TASK BRIEF:
Every line containing the string "marker" should be returned from the records.
═════ EXTRACTED DATA
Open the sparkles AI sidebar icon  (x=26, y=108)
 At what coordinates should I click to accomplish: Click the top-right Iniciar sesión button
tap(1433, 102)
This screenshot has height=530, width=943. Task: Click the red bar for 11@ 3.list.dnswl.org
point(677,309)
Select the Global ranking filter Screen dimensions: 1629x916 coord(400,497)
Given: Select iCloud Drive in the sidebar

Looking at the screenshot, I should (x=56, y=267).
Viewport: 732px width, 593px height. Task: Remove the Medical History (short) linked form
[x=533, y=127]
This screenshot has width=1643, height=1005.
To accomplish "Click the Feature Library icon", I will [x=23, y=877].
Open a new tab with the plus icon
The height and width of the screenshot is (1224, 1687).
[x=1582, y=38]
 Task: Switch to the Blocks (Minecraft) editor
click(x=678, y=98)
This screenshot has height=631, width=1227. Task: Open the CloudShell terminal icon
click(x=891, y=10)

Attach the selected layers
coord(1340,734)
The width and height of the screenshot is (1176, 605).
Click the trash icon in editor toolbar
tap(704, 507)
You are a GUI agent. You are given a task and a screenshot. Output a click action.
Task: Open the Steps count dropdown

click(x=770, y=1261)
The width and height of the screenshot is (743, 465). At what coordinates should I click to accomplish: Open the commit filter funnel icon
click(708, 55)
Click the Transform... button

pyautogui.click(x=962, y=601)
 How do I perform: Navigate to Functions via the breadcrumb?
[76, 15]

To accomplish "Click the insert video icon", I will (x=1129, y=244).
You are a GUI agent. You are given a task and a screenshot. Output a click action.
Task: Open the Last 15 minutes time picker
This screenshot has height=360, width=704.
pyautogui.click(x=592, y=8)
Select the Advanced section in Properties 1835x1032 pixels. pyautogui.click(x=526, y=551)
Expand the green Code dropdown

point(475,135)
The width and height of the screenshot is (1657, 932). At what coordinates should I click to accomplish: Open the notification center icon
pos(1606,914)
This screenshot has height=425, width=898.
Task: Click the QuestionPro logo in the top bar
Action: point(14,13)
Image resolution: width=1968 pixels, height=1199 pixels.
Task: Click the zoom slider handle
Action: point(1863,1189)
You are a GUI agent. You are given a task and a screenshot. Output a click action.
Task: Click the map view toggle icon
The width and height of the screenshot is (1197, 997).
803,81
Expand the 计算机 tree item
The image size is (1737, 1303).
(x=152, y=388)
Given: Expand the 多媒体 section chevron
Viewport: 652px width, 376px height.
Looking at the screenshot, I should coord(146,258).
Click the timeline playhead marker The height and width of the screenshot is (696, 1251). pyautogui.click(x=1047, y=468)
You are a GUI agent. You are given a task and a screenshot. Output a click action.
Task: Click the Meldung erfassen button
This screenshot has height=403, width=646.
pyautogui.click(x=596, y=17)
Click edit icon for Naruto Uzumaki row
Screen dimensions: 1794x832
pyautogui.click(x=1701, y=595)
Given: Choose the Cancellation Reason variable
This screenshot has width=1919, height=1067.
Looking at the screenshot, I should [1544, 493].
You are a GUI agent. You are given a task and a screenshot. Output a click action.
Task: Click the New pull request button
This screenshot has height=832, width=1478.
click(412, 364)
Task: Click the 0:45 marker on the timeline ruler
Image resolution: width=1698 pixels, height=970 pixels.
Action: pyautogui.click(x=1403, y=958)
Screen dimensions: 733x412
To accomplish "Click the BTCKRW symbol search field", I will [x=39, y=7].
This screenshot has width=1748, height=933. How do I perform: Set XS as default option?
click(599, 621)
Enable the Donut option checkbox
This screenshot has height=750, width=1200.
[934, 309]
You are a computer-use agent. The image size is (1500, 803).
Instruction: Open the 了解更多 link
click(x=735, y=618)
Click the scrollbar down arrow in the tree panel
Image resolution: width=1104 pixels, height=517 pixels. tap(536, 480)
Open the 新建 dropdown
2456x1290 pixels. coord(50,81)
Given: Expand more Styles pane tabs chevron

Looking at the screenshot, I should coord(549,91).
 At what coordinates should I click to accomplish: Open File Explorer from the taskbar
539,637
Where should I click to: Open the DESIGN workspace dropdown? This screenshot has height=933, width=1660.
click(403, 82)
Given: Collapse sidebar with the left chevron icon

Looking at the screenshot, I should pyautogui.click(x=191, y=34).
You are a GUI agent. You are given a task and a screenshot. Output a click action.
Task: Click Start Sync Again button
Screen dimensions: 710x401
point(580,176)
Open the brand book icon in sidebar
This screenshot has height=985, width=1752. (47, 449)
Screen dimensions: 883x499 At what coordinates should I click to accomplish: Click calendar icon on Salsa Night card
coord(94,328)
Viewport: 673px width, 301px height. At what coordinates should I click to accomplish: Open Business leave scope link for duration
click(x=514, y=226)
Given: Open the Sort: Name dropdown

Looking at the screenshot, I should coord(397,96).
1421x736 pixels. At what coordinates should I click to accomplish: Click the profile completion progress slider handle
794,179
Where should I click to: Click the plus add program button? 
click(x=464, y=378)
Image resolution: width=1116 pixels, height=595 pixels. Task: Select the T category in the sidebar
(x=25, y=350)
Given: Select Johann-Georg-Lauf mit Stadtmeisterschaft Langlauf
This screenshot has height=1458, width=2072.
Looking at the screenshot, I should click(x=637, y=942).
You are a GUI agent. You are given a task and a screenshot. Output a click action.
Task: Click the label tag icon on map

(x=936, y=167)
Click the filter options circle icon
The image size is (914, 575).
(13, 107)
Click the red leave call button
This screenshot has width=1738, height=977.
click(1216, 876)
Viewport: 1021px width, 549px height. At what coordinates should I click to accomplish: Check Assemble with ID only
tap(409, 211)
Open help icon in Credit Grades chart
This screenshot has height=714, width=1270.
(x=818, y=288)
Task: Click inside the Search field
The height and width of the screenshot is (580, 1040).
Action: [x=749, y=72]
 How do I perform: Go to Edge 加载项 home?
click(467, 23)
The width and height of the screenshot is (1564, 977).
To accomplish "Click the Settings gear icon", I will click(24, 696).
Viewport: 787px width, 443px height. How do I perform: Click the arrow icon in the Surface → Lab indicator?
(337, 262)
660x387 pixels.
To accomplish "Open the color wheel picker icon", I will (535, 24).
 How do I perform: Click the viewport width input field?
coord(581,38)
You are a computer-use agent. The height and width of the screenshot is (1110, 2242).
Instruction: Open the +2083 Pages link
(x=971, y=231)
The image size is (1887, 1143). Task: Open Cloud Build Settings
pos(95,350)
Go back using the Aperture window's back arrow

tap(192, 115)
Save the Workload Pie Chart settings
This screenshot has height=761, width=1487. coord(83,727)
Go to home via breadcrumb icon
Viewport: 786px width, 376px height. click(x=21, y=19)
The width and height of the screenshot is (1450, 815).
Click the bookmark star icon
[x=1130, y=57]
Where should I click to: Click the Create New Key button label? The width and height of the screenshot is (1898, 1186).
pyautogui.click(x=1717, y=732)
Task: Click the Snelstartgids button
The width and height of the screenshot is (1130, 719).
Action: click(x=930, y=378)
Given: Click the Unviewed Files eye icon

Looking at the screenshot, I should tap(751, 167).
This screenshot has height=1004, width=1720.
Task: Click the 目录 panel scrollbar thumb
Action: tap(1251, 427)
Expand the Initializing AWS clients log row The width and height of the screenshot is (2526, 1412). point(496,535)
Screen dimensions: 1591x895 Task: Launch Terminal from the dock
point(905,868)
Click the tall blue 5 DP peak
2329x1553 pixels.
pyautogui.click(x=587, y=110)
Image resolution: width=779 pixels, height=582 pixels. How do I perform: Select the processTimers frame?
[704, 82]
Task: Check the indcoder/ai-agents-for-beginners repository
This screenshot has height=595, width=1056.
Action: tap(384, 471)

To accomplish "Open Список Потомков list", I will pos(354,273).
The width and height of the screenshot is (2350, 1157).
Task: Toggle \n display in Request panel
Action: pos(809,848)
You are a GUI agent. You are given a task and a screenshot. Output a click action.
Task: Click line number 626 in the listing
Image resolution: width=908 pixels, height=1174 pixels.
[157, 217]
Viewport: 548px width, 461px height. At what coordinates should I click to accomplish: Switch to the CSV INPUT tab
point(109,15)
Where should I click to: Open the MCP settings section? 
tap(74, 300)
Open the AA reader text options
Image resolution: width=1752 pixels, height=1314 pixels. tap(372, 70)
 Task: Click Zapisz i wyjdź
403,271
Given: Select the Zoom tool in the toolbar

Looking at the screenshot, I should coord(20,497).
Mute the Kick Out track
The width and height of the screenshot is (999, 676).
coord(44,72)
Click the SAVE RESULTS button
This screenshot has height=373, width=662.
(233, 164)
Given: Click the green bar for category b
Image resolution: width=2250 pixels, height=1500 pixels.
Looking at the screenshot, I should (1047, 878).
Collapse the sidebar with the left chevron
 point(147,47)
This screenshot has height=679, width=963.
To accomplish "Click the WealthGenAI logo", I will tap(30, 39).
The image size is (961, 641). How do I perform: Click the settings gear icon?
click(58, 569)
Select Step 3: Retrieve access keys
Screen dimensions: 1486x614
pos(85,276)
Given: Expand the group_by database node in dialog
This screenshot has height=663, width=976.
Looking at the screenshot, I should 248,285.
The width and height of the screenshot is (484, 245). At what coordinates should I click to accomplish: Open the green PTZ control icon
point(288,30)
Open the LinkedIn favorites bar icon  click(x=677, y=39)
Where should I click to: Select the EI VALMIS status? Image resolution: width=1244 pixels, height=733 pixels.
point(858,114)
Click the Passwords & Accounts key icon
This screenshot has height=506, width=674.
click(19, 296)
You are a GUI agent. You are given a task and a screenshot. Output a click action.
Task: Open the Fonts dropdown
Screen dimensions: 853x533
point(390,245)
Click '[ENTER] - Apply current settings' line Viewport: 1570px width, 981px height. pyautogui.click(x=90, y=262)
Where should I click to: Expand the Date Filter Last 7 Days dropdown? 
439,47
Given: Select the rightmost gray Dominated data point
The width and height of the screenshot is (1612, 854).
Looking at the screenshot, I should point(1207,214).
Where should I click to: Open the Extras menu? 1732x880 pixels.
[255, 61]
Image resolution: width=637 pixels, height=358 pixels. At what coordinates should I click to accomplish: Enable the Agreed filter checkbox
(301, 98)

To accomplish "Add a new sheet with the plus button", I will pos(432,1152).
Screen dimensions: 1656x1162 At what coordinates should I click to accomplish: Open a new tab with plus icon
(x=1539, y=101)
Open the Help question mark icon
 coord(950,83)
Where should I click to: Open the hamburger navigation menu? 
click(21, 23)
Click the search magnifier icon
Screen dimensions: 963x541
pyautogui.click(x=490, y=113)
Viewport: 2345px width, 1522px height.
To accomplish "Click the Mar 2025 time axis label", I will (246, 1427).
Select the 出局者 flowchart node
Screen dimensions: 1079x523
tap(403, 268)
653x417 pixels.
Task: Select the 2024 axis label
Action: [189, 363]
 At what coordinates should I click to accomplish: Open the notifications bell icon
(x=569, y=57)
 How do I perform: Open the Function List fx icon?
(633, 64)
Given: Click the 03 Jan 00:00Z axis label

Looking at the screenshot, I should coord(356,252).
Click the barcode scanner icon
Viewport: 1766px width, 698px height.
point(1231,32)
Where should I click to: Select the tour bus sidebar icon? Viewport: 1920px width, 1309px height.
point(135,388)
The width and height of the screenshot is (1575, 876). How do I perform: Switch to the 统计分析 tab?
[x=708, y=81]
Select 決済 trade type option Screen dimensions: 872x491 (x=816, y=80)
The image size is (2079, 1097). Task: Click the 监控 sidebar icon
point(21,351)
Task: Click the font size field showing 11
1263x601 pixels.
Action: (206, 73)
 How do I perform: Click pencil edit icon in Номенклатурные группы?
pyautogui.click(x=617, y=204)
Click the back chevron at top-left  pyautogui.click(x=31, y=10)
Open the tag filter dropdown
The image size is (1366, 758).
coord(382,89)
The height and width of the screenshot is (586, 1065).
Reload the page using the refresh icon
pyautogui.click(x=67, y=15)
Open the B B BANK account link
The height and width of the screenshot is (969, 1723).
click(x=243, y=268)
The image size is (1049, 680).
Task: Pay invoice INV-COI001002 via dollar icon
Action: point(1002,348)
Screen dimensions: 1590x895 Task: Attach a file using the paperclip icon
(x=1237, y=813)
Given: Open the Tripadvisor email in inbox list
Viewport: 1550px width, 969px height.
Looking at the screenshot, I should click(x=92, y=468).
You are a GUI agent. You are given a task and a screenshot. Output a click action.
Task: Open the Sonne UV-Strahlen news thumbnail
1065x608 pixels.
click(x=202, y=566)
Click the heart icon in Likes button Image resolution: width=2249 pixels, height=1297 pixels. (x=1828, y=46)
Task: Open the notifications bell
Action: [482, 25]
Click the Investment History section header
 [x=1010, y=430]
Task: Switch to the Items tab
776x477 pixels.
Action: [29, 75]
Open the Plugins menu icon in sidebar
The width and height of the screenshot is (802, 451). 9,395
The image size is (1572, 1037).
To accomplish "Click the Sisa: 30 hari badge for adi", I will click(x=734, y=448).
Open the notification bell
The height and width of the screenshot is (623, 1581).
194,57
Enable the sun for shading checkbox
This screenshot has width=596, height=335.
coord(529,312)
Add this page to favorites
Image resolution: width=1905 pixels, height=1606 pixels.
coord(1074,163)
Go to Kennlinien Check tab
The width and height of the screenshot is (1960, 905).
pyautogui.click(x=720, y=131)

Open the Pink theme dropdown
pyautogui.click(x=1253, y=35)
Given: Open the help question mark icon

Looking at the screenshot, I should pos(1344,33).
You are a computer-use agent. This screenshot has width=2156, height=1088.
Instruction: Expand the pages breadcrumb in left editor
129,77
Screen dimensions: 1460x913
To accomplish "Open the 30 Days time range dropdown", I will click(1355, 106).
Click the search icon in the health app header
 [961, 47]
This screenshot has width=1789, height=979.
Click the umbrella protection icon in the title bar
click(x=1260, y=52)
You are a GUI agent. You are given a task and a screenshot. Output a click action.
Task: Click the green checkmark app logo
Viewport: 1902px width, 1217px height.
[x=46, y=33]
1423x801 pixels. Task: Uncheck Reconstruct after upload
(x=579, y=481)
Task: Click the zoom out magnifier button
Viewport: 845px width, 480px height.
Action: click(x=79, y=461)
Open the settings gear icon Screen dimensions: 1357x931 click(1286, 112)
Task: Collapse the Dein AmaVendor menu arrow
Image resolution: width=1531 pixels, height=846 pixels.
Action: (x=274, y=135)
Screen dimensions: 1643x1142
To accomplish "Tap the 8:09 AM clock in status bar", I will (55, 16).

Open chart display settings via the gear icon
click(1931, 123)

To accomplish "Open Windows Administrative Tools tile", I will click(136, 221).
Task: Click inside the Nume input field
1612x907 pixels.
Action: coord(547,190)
══════════
YOUR SOLUTION:
Click the timeline playhead marker The height and width of the screenshot is (696, 1251). pyautogui.click(x=1047, y=468)
Task: Click the 0:45 marker on the timeline ruler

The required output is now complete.